• _Aim of the task_: Below are the entries to work from; restate word for word the portion that opens with the line containing "Open the lower" and closes with the line containing "Task: Click the gauge icon beside score 4995", keeping both.

BEGIN

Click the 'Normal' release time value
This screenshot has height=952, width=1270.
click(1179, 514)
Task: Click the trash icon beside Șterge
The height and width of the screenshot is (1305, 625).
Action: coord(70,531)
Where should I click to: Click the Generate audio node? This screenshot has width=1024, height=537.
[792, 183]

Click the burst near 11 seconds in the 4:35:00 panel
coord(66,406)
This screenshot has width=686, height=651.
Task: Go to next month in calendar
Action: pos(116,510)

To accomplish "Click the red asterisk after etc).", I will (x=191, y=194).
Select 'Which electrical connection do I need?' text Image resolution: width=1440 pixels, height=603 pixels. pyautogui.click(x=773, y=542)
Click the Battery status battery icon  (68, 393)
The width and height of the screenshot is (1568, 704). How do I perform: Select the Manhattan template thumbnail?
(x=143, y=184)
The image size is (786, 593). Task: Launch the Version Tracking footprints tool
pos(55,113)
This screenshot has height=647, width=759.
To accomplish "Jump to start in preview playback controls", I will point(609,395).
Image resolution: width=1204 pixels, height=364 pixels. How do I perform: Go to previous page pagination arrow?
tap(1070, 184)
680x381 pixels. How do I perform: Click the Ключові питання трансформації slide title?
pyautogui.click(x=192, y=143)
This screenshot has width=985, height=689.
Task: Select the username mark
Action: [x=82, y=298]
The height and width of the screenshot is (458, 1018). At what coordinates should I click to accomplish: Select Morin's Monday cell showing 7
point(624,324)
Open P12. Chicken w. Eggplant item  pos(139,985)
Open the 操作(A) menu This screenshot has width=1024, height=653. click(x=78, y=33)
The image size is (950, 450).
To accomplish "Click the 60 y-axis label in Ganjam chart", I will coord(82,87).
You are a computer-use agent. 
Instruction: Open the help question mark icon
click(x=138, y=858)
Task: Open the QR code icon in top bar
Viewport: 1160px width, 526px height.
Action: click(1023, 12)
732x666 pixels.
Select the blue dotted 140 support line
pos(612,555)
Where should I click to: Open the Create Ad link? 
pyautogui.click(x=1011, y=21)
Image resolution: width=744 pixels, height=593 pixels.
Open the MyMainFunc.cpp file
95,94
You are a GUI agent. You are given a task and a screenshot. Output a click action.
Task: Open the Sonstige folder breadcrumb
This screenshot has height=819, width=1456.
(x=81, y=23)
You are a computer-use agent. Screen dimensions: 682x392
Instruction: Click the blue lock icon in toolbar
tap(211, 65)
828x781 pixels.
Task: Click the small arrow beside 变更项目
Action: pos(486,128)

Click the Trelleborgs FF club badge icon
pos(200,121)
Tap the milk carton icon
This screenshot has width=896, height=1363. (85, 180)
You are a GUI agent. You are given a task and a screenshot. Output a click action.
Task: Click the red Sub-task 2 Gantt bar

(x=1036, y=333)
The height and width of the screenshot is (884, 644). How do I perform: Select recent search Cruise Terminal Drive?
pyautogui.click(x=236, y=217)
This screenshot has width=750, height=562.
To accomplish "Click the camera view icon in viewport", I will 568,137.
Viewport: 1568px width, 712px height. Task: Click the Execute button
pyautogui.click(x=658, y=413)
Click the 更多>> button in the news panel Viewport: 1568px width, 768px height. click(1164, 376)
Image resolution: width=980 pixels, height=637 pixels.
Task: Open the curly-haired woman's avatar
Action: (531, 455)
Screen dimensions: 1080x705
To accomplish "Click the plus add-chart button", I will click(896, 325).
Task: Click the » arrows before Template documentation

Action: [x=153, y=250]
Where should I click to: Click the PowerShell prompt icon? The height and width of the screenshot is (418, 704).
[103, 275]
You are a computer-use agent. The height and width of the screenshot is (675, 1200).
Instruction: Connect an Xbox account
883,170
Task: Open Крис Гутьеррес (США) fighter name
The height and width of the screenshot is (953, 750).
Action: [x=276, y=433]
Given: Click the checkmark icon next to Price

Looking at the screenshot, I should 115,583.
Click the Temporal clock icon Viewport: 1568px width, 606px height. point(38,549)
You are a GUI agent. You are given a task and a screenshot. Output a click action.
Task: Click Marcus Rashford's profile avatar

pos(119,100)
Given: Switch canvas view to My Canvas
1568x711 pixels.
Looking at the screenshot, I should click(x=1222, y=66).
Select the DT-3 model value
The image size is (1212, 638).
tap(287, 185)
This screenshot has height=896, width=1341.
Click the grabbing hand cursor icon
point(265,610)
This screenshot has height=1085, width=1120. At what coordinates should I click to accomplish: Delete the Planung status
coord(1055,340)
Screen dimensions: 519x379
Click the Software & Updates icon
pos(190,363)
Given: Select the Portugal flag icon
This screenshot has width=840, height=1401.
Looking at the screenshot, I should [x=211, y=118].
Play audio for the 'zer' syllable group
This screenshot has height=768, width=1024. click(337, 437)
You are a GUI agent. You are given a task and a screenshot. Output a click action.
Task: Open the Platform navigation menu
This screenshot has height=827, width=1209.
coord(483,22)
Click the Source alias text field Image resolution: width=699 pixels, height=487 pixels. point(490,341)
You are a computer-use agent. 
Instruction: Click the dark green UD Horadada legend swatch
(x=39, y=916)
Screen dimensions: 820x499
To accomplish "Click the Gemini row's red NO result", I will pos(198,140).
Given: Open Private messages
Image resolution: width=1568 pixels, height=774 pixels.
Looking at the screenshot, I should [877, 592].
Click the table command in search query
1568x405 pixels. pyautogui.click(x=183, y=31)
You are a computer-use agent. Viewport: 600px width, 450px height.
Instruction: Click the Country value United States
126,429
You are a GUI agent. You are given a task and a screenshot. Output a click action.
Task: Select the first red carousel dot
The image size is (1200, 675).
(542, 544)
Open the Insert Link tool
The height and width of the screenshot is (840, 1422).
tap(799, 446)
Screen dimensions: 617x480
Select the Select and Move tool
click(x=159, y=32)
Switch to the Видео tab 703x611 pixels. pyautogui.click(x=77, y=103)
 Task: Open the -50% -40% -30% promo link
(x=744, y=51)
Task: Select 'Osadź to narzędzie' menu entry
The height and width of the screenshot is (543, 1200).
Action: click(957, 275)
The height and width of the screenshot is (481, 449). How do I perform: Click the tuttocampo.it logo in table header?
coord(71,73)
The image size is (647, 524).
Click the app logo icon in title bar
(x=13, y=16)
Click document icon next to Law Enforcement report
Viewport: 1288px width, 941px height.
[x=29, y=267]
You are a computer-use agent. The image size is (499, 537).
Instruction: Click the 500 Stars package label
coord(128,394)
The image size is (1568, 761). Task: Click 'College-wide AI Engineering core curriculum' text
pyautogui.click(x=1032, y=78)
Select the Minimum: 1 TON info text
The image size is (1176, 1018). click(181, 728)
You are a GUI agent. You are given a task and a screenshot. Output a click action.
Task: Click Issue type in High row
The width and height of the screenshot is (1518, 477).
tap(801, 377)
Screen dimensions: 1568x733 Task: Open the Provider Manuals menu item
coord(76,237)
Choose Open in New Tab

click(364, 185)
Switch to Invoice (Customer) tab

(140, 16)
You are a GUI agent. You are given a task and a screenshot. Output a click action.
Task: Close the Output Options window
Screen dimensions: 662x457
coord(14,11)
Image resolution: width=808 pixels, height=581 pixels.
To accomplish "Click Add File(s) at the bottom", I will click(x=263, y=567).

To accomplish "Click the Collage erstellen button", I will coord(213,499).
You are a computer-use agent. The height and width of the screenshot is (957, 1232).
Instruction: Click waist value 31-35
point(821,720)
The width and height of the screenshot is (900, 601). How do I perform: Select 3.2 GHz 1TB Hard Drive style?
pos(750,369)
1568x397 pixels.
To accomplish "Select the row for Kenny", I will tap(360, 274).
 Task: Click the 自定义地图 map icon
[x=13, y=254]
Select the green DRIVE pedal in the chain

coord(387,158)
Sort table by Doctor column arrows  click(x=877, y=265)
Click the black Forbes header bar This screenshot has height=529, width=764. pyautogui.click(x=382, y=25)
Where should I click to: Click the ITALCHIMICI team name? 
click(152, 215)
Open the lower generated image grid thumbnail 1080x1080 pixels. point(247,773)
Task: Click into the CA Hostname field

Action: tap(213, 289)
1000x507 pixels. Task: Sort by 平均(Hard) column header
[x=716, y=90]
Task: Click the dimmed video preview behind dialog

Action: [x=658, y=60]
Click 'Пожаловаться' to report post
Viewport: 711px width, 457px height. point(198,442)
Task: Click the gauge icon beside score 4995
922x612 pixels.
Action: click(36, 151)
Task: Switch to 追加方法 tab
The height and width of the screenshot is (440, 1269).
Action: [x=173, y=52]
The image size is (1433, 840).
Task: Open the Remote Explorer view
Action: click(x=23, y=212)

END

• _Solution to this problem_:
Open the lower generated image grid thumbnail 1080x1080 pixels. point(247,773)
Task: Click into the CA Hostname field

Action: tap(213, 289)
1000x507 pixels. Task: Sort by 平均(Hard) column header
[x=716, y=90]
Task: Click the dimmed video preview behind dialog

Action: [x=658, y=60]
Click 'Пожаловаться' to report post
Viewport: 711px width, 457px height. point(198,442)
Task: Click the gauge icon beside score 4995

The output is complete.